How does a school system with poor performance become good? And how does one with good performance become excellent?
These were the questions policymakers and education leaders asked us after our 2007 report How the World's Best Performing School Systems Come Out on Top, in which we examined the common attributes of high-performing school systems. In this new report, How the World's Most Improved School Systems Keep Getting Better, we attempt to answer these questions.
We analysed 20 systems from around the world, all with improving but differing levels of performance, examining how each has achieved significant, sustained, and widespread gains in student outcomes.

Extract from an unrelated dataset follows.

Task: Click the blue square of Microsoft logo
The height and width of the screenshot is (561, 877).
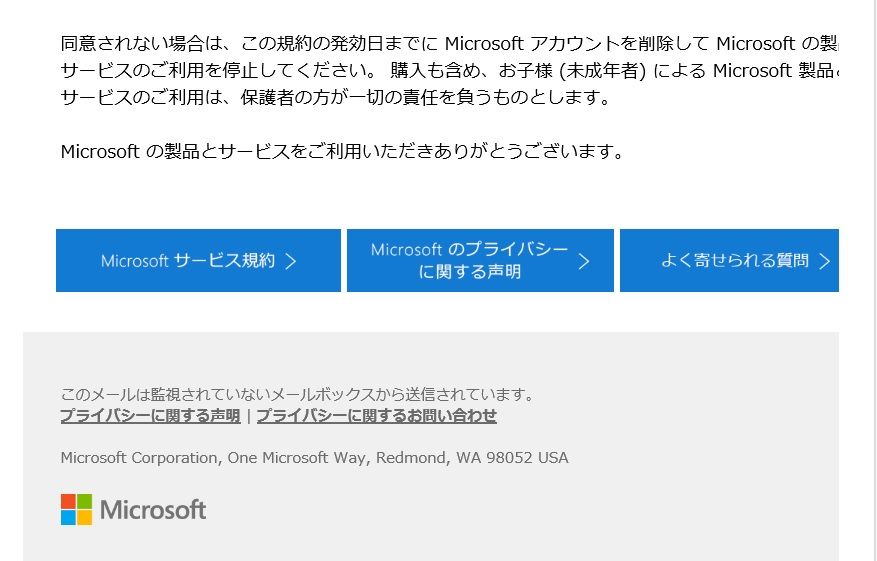Action: 68,517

Based on more than 200 interviews with system stakeholders and analysis of some 600 interventions carried out by these systems - together comprising what we believe is the most comprehensive database of global school system reform ever assembled - this report identifies the reform elements that are replicable for school systems elsewhere.
The report's findings include the following eight highlights:
1. A system can make significant gains from wherever it starts - and these can be achieved in six years or less. Student outcomes in a large number of systems have either stagnated or regressed over the past 10 years. However, our sample shows that substantial improvement can be achieved relatively quickly. After just six years on an improvement journey, Latvian students produced levels of performance that their predecessors would have shown only after more than half a year of extra classroom time.

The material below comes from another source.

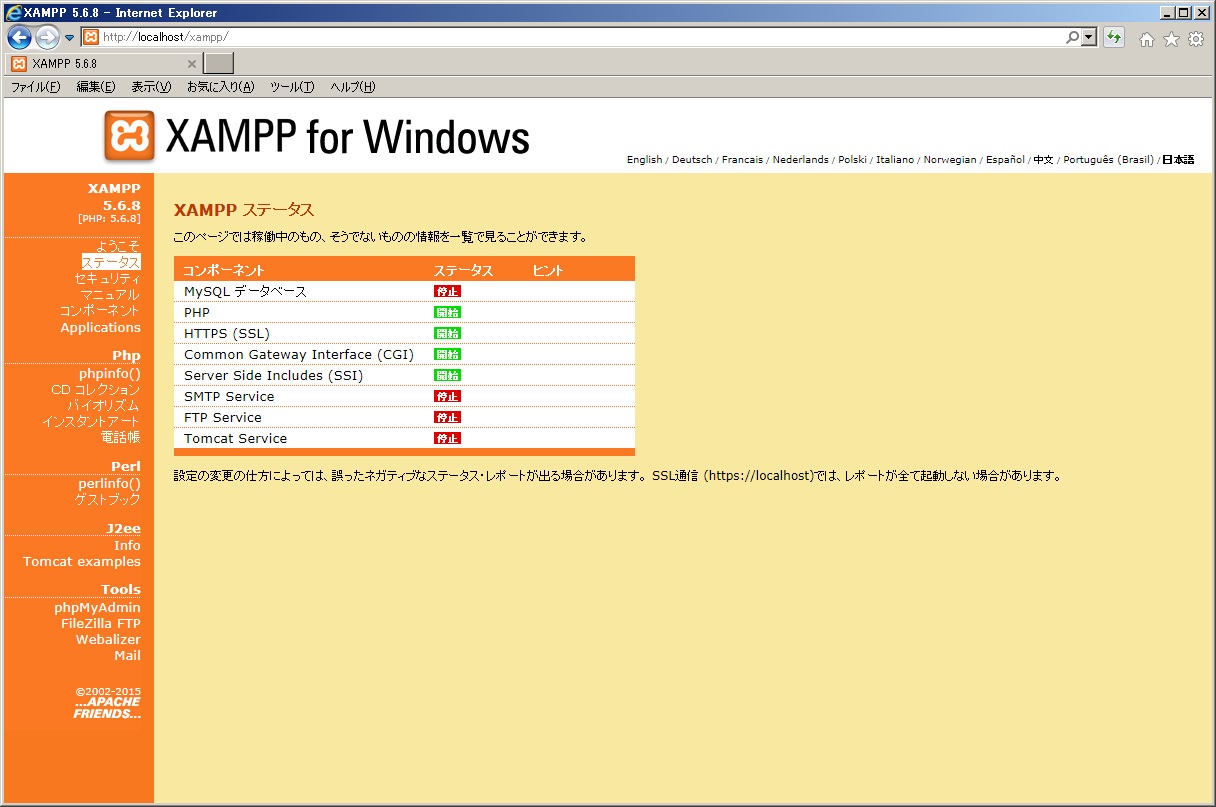Click the XAMPP logo in page header
This screenshot has width=1216, height=807.
click(130, 136)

2. There is too little focus on "process". Improving system performance ultimately comes down to improving the learning experience of students. School systems do three types of things to achieve this goal - they change their structure by establishing new institutions or school types, altering school years and levels, or decentralising system responsibilities; they change their resources by adding more education staff or by increasing system funding; and they change their processes by modifying curriculum and improving the way that teachers instruct and principals lead.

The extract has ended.